● **Dataset entries**
*** Begin section ***

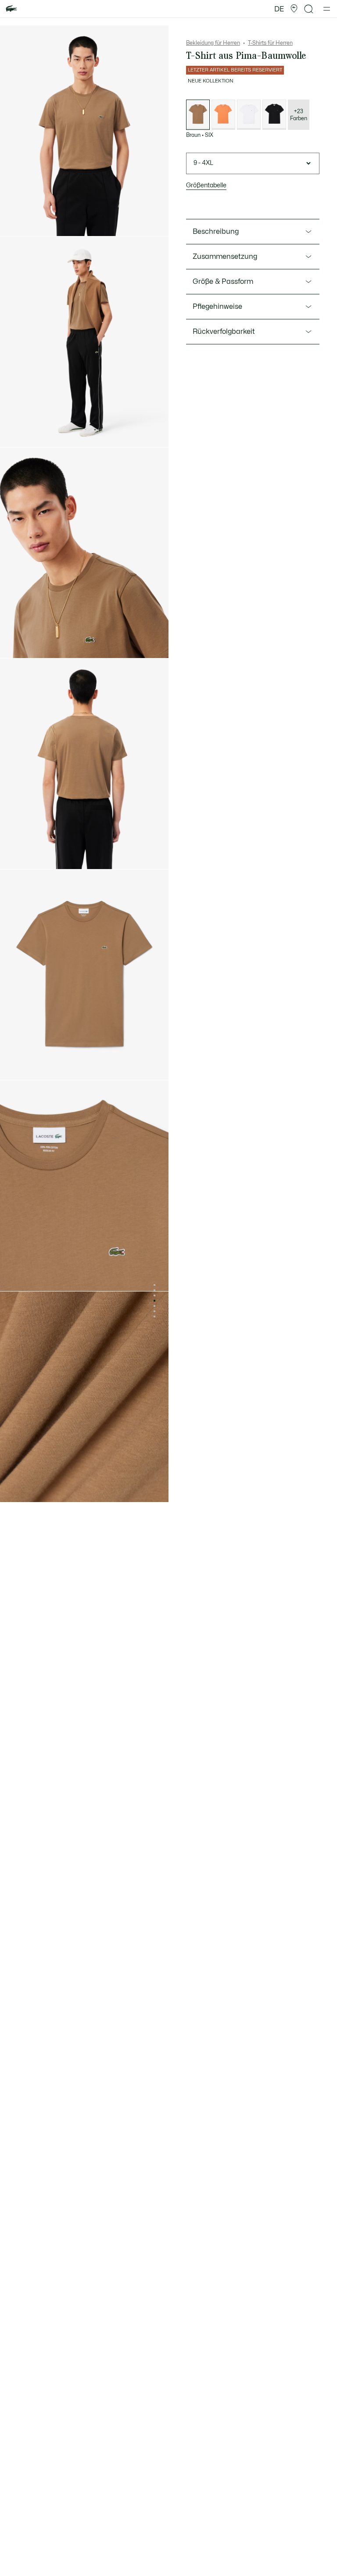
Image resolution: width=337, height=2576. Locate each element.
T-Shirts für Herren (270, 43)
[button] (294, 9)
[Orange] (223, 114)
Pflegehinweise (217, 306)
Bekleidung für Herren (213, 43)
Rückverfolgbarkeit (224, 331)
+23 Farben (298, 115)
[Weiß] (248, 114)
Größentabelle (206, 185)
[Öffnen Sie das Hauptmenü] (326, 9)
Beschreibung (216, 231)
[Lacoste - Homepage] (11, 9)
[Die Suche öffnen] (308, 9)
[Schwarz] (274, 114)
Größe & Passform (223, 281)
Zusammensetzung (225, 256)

*** End section ***

Please reproduce, word for word, every line from the line with "[Die Suche öffnen] (308, 9)" to the final line above, including both ends.

[Die Suche öffnen] (308, 9)
[Schwarz] (274, 114)
Größe & Passform (223, 281)
Zusammensetzung (225, 256)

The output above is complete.